It's the day before the Super Bowl in New York City, and everything's a bit mad.
There are guys with makeshift corner stalls selling merchandise of questionable authenticity. There's a 60m NFL-sponsored toboggan run in the middle of Times Square, and a few hundred thousand fans moping around the city's icy attractions and paying more than they should for accommodation.
Add to the madness the chance of snow falling on tomorrow's game, the fact that despite being billed and promoted as "New York's" Super Bowl, the game is being played in New Jersey, and the somewhat intriguing coincidence (at least, I assume it's a coincidence) that the Denver Broncos and Seattle Sea Hawks represent the only two US States to have legalised marijuana.
Yes, Weed Bowl 2014 will be one to remember.
Unless you happen to be playing the game, in which case there's the real possibility you won't remember much at all.
Such is the nature of football in the US, as professional and college-level organisations face growing evidence of their sport's appalling long-term health effects.
Former NFL players have inflated depression and migraine rates.
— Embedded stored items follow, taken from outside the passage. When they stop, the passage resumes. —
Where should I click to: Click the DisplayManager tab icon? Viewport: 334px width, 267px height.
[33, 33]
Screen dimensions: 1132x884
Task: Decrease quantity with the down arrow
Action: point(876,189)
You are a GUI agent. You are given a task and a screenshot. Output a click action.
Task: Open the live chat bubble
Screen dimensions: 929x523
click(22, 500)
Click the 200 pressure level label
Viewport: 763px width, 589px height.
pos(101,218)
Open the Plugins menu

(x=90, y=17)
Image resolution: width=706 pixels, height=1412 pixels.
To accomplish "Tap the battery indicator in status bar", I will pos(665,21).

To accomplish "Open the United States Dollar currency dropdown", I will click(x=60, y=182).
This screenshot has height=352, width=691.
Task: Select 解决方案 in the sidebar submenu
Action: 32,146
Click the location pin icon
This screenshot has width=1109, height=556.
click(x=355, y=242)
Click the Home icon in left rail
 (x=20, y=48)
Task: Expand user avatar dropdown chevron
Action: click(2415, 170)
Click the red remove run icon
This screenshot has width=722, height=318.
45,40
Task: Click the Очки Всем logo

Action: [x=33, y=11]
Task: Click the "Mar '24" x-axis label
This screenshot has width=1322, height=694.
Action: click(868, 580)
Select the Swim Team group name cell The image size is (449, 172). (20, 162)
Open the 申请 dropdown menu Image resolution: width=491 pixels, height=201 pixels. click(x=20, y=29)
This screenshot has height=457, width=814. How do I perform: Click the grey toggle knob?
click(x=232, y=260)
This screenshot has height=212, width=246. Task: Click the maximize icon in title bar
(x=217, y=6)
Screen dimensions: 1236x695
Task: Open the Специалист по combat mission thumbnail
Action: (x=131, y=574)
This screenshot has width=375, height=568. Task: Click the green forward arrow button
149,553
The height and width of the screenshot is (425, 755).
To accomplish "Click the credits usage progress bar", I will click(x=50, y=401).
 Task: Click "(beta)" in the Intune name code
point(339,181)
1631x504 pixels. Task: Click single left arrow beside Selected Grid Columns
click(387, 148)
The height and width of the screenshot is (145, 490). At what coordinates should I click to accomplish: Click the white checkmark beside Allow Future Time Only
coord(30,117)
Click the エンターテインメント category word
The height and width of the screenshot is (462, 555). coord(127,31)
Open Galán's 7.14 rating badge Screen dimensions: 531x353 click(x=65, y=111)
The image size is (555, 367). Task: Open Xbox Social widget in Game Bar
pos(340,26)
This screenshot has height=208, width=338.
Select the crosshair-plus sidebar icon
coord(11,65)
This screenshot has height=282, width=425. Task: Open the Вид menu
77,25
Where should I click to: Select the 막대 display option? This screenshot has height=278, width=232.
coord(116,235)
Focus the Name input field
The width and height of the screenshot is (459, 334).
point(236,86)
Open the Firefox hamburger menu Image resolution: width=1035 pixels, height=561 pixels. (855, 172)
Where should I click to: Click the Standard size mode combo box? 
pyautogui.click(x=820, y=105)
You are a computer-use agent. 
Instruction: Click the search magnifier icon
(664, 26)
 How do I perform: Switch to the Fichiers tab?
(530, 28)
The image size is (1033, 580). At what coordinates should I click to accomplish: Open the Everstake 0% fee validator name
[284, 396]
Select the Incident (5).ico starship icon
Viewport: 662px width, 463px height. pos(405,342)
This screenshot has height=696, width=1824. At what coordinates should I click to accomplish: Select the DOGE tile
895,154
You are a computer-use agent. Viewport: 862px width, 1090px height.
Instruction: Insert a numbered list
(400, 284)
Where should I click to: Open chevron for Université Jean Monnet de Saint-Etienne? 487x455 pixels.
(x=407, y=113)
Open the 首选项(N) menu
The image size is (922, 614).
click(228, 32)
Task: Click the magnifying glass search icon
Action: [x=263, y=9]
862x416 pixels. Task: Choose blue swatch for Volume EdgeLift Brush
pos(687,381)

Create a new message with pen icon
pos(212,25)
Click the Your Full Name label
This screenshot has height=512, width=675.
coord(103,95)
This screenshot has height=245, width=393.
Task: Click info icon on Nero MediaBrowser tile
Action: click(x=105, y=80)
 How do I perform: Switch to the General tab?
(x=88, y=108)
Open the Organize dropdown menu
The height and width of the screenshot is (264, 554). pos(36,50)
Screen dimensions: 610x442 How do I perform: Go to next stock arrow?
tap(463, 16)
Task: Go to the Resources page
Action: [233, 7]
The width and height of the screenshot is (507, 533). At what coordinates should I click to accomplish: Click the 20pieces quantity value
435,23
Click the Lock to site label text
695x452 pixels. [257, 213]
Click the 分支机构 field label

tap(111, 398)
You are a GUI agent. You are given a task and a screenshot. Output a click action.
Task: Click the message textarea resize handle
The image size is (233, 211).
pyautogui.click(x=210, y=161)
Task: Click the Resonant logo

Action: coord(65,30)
Some researchers claim higher instances of suicide, and former footballers are more likely than others to suffer dementia.
The science behind football concussions and long-term brain damage is so compelling that President Barack Obama says he wouldn't allow a son of his to play football.
The NFL has offered almost $1 billion in reparations to thousands of former players who have permanent brain injuries. The judge considering the offer has indicated it is not nearly enough to cover the damage.
The problem with football is the padding. Not because it makes players sissies, or because it protects the tackled man.
But in much the same way that padded gloves make it easier for a boxer to kill someone, football helmets and shoulder pads protect the aggressor, the player making the hit. They're weapons.
And for all the rule changes and bans on helmet contact, players are still frequently knocked out of their senses.
In two years in America, I've come to love American football. It's strategically enthralling. It's battle, in digestible form. But if America's winter game can learn something from our own, it's that when considering player safety and padding, sometimes less is more.